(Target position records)
* * * * * * * * *

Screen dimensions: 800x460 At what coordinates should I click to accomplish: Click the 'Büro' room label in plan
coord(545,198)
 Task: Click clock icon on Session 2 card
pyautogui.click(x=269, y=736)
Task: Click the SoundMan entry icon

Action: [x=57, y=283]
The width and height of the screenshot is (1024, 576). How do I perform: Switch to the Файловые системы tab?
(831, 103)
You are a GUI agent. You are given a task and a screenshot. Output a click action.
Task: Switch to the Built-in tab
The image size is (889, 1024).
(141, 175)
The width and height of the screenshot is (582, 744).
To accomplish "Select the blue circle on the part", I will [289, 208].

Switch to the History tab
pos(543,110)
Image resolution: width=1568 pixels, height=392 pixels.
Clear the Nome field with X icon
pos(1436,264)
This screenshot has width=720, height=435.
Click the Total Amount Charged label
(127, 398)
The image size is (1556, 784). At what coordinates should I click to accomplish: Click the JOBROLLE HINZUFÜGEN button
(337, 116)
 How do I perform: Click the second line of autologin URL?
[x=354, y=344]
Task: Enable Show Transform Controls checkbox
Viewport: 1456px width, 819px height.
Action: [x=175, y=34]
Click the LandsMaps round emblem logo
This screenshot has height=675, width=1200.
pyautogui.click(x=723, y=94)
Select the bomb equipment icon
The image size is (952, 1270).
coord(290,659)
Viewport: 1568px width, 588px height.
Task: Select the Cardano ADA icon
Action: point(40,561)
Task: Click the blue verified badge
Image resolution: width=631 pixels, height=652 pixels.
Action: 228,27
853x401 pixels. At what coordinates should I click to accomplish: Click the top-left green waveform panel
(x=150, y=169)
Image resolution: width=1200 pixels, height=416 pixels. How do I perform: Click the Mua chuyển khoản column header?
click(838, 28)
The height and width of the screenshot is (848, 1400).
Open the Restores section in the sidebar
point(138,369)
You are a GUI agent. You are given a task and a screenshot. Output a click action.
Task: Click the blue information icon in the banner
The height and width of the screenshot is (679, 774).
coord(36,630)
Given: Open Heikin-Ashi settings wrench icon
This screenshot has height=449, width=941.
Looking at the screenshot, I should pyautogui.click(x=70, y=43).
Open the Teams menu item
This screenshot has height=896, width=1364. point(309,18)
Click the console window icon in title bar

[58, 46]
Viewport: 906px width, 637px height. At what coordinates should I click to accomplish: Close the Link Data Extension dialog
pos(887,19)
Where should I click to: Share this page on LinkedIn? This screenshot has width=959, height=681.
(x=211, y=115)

* * * * * * * * *

» **Work to be completed**
Format every line of the records above as a JSON list of strings, one string per line, leaving out blank lines.

» **Task response**
[
  "Screen dimensions: 800x460 At what coordinates should I click to accomplish: Click the 'Büro' room label in plan",
  "coord(545,198)",
  " Task: Click clock icon on Session 2 card",
  "pyautogui.click(x=269, y=736)",
  "Task: Click the SoundMan entry icon",
  "Action: [x=57, y=283]",
  "The width and height of the screenshot is (1024, 576). How do I perform: Switch to the Файловые системы tab?",
  "(831, 103)",
  "You are a GUI agent. You are given a task and a screenshot. Output a click action.",
  "Task: Switch to the Built-in tab",
  "The image size is (889, 1024).",
  "(141, 175)",
  "The width and height of the screenshot is (582, 744).",
  "To accomplish \"Select the blue circle on the part\", I will [289, 208].",
  "Switch to the History tab",
  "pos(543,110)",
  "Image resolution: width=1568 pixels, height=392 pixels.",
  "Clear the Nome field with X icon",
  "pos(1436,264)",
  "This screenshot has width=720, height=435.",
  "Click the Total Amount Charged label",
  "(127, 398)",
  "The image size is (1556, 784). At what coordinates should I click to accomplish: Click the JOBROLLE HINZUFÜGEN button",
  "(337, 116)",
  " How do I perform: Click the second line of autologin URL?",
  "[x=354, y=344]",
  "Task: Enable Show Transform Controls checkbox",
  "Viewport: 1456px width, 819px height.",
  "Action: [x=175, y=34]",
  "Click the LandsMaps round emblem logo",
  "This screenshot has height=675, width=1200.",
  "pyautogui.click(x=723, y=94)",
  "Select the bomb equipment icon",
  "The image size is (952, 1270).",
  "coord(290,659)",
  "Viewport: 1568px width, 588px height.",
  "Task: Select the Cardano ADA icon",
  "Action: point(40,561)",
  "Task: Click the blue verified badge",
  "Image resolution: width=631 pixels, height=652 pixels.",
  "Action: 228,27",
  "853x401 pixels. At what coordinates should I click to accomplish: Click the top-left green waveform panel",
  "(x=150, y=169)",
  "Image resolution: width=1200 pixels, height=416 pixels. How do I perform: Click the Mua chuyển khoản column header?",
  "click(838, 28)",
  "The height and width of the screenshot is (848, 1400).",
  "Open the Restores section in the sidebar",
  "point(138,369)",
  "You are a GUI agent. You are given a task and a screenshot. Output a click action.",
  "Task: Click the blue information icon in the banner",
  "The height and width of the screenshot is (679, 774).",
  "coord(36,630)",
  "Given: Open Heikin-Ashi settings wrench icon",
  "This screenshot has height=449, width=941.",
  "Looking at the screenshot, I should pyautogui.click(x=70, y=43).",
  "Open the Teams menu item",
  "This screenshot has height=896, width=1364. point(309,18)",
  "Click the console window icon in title bar",
  "[58, 46]",
  "Viewport: 906px width, 637px height. At what coordinates should I click to accomplish: Close the Link Data Extension dialog",
  "pos(887,19)",
  "Where should I click to: Share this page on LinkedIn? This screenshot has width=959, height=681.",
  "(x=211, y=115)"
]